:: Information provided ::
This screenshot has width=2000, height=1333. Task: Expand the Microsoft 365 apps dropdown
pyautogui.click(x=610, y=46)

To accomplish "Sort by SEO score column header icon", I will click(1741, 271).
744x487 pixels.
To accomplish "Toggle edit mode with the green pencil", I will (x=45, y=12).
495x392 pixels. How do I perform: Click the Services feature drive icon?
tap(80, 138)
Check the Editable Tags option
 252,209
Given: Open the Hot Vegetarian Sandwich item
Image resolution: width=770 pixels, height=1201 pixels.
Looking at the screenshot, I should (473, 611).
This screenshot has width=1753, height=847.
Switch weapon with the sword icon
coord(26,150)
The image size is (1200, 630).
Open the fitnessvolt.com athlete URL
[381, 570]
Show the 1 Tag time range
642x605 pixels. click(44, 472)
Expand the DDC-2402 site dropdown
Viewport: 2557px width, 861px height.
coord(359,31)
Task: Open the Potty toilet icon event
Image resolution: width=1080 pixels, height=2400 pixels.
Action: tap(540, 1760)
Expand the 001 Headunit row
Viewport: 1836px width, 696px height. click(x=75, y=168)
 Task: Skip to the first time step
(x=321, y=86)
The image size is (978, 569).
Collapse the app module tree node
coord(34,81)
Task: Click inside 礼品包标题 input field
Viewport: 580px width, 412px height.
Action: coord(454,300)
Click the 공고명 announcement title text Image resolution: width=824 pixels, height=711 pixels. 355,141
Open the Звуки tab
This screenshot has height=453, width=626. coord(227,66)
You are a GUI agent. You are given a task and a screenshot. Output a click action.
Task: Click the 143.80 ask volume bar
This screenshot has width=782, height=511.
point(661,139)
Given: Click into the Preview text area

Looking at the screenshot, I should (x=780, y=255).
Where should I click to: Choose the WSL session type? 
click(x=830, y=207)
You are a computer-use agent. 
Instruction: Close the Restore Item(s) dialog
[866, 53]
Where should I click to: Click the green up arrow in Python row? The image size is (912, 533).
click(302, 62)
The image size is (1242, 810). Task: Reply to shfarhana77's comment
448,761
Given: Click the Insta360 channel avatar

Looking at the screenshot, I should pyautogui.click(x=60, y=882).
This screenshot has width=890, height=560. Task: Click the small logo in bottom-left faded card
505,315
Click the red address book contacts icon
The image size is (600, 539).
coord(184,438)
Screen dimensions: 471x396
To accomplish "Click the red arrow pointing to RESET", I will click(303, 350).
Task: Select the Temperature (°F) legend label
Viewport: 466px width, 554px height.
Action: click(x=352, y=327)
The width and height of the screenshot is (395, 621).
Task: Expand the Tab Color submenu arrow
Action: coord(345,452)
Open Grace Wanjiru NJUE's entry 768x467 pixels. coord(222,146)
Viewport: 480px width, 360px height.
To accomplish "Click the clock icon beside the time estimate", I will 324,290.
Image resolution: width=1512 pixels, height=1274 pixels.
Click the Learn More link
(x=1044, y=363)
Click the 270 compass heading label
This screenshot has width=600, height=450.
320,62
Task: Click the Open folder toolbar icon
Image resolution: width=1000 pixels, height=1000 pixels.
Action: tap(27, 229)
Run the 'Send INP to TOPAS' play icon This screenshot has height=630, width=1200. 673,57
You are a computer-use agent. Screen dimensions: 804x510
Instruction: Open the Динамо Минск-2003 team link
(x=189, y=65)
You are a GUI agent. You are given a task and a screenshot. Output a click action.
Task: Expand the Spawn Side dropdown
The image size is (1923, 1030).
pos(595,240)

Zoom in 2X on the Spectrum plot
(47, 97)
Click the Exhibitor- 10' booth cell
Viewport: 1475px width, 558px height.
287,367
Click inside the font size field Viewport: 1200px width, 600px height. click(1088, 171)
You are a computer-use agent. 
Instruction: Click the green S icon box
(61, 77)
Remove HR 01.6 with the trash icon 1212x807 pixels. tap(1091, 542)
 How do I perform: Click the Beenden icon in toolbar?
:::
- _To do_
Set down the lines of the records exactly, from the first one through the line containing "Given: Open the Hot Vegetarian Sandwich item", and add nothing else.

- _Solution for this task_
This screenshot has width=2000, height=1333. Task: Expand the Microsoft 365 apps dropdown
pyautogui.click(x=610, y=46)

To accomplish "Sort by SEO score column header icon", I will click(1741, 271).
744x487 pixels.
To accomplish "Toggle edit mode with the green pencil", I will (x=45, y=12).
495x392 pixels. How do I perform: Click the Services feature drive icon?
tap(80, 138)
Check the Editable Tags option
 252,209
Given: Open the Hot Vegetarian Sandwich item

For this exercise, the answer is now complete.